[Work required]: Give back exactly the lines of the data below, starting with the line that has "The height and width of the screenshot is (468, 852)." and going on through the line that has "Image resolution: width=1330".

[Records excerpted from a collection]
[Start of Attachment]
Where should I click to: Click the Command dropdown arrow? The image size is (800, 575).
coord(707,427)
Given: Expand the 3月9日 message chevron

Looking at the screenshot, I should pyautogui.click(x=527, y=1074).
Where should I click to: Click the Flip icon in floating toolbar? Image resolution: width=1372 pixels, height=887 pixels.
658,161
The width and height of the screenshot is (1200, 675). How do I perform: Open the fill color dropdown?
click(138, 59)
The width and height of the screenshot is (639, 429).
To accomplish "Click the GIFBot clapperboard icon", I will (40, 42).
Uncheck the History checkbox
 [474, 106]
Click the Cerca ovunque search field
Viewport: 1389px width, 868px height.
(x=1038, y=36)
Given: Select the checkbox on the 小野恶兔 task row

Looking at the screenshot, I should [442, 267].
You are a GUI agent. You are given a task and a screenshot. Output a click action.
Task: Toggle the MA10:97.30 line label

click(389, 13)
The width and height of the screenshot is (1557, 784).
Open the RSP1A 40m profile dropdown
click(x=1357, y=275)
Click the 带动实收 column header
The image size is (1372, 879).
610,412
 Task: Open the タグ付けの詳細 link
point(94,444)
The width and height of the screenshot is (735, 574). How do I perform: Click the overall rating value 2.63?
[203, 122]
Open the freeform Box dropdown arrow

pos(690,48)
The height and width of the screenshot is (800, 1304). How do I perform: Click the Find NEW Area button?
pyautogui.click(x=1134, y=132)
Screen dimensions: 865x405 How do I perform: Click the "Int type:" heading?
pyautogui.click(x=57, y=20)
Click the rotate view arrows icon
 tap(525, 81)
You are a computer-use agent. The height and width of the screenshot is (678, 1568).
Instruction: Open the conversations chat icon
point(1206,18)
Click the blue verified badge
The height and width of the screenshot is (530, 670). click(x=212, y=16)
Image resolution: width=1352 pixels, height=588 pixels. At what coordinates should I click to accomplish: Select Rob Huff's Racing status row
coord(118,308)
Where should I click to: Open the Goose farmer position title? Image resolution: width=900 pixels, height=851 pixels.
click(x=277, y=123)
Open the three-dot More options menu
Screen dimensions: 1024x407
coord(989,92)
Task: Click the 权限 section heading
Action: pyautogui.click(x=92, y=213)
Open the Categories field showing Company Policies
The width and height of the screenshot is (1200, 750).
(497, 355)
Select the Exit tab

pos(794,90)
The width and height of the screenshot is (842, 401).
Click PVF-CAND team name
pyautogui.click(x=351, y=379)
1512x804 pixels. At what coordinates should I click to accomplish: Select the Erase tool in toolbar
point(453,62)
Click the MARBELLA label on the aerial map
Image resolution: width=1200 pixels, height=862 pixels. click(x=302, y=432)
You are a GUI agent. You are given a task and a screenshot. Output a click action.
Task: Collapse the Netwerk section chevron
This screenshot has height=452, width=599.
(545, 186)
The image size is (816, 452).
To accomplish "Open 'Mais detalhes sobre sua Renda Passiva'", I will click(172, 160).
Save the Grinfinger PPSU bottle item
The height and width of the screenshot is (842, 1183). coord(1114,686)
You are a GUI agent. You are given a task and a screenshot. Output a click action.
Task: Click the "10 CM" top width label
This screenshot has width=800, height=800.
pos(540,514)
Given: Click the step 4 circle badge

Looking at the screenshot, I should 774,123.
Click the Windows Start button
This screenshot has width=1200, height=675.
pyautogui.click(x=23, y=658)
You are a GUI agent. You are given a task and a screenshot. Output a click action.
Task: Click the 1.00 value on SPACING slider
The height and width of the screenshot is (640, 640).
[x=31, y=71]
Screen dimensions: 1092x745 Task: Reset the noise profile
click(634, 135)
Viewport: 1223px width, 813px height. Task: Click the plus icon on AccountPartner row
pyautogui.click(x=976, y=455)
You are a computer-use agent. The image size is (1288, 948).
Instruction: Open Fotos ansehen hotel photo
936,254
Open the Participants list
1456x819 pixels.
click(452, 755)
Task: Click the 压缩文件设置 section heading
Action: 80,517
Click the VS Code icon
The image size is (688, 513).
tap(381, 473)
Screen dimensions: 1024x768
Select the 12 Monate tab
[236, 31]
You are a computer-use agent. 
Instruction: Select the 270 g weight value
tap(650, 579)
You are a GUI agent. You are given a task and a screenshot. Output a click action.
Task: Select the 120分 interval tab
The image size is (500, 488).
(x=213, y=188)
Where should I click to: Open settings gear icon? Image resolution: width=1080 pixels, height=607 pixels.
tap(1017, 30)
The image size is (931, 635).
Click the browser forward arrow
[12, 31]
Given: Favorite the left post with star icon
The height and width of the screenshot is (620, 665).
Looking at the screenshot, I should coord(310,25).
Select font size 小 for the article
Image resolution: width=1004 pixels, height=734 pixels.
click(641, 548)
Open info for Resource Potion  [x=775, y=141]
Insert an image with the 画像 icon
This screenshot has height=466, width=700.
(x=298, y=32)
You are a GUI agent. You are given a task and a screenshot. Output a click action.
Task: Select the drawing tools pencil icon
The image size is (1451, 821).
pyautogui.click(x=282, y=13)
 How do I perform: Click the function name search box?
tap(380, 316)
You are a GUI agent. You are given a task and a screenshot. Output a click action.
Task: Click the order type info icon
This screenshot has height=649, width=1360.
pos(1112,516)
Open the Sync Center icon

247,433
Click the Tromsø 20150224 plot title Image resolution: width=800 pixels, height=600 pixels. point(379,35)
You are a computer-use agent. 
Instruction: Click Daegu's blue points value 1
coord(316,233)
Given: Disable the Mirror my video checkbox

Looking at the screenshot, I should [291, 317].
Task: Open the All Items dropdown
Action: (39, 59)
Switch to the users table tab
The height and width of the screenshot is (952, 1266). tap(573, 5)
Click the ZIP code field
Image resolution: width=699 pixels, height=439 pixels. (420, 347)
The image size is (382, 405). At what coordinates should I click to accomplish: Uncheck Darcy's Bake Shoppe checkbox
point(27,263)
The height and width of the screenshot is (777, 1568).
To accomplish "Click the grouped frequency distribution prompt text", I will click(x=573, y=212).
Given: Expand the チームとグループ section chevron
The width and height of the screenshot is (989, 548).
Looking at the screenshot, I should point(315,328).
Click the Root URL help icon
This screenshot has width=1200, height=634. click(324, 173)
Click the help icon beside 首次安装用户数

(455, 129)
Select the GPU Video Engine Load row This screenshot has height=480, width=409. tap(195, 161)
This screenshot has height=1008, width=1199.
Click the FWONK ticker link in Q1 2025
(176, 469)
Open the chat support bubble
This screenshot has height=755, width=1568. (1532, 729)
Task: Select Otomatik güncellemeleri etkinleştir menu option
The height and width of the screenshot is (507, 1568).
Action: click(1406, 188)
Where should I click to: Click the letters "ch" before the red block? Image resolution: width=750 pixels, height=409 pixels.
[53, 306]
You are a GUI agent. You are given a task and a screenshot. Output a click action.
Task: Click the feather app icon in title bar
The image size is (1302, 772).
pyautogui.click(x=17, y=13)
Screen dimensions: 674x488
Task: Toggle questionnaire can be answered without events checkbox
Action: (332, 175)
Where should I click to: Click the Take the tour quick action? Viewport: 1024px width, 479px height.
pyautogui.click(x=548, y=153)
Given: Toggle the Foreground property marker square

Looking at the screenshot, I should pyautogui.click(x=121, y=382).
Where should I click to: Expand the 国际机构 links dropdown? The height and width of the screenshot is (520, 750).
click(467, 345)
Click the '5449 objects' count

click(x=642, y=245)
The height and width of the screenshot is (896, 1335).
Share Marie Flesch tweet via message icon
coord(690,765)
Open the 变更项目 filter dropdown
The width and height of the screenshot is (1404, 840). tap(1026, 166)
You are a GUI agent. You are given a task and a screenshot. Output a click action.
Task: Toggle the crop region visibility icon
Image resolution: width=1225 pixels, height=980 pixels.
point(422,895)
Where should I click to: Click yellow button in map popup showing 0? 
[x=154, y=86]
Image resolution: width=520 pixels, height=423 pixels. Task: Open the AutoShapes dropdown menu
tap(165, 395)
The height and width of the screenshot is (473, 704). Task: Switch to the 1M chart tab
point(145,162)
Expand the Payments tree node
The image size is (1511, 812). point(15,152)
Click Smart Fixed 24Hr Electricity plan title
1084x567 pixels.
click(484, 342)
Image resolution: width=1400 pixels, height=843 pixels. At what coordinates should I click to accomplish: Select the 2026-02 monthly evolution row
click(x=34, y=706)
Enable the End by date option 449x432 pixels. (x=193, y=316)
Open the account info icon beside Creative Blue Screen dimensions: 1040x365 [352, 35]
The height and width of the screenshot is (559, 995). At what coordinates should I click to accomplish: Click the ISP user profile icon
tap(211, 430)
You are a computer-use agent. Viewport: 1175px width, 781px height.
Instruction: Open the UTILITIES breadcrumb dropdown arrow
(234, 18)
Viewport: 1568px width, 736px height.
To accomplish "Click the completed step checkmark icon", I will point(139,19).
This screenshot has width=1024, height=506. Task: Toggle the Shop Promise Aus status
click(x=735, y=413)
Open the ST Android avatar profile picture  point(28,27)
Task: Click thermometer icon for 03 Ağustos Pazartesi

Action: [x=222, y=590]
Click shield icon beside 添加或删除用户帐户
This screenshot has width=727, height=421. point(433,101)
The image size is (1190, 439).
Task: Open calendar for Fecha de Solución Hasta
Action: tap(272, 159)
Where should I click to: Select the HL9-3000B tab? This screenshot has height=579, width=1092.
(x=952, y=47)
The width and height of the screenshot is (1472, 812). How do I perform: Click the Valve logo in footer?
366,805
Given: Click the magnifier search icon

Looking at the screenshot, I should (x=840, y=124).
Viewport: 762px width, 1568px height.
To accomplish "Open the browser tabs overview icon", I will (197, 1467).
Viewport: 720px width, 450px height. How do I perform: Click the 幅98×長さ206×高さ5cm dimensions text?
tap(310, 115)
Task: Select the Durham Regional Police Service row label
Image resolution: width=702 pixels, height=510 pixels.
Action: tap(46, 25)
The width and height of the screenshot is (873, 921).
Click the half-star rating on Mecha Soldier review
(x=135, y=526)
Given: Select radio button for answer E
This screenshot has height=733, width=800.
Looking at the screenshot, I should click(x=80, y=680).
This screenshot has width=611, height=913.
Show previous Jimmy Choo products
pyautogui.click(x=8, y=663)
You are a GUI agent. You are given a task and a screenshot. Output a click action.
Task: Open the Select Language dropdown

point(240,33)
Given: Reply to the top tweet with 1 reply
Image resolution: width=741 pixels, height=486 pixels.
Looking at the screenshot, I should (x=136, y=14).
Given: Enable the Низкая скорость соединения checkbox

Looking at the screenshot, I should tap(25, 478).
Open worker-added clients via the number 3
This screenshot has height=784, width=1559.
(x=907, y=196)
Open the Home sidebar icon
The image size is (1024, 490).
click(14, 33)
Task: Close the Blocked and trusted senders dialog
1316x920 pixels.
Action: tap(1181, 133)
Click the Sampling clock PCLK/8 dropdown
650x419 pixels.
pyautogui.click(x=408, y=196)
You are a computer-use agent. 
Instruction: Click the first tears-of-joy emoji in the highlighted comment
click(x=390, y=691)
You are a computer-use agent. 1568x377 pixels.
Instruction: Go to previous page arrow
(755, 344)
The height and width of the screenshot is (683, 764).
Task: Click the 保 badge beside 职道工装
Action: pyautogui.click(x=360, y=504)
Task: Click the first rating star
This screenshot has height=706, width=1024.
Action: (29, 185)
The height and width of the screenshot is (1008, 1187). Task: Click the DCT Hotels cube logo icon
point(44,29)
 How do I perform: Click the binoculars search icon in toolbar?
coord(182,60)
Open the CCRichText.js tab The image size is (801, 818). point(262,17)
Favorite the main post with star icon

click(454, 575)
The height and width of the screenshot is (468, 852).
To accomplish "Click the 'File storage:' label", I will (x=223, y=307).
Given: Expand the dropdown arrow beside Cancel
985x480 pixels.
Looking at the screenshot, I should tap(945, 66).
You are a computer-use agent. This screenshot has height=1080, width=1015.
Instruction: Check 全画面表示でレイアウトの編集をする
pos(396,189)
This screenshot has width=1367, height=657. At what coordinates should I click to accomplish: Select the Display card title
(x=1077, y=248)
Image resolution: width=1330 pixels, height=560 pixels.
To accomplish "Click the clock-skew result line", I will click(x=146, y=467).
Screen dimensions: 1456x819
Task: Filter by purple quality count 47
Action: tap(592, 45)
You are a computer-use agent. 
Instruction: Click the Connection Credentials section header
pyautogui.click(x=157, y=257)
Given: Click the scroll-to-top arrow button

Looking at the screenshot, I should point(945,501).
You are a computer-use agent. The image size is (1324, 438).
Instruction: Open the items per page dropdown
[End of Attachment]
[Result]:
The height and width of the screenshot is (468, 852).
To accomplish "Click the 'File storage:' label", I will (x=223, y=307).
Given: Expand the dropdown arrow beside Cancel
985x480 pixels.
Looking at the screenshot, I should tap(945, 66).
You are a computer-use agent. This screenshot has height=1080, width=1015.
Instruction: Check 全画面表示でレイアウトの編集をする
pos(396,189)
This screenshot has width=1367, height=657. At what coordinates should I click to accomplish: Select the Display card title
(x=1077, y=248)
Image resolution: width=1330 pixels, height=560 pixels.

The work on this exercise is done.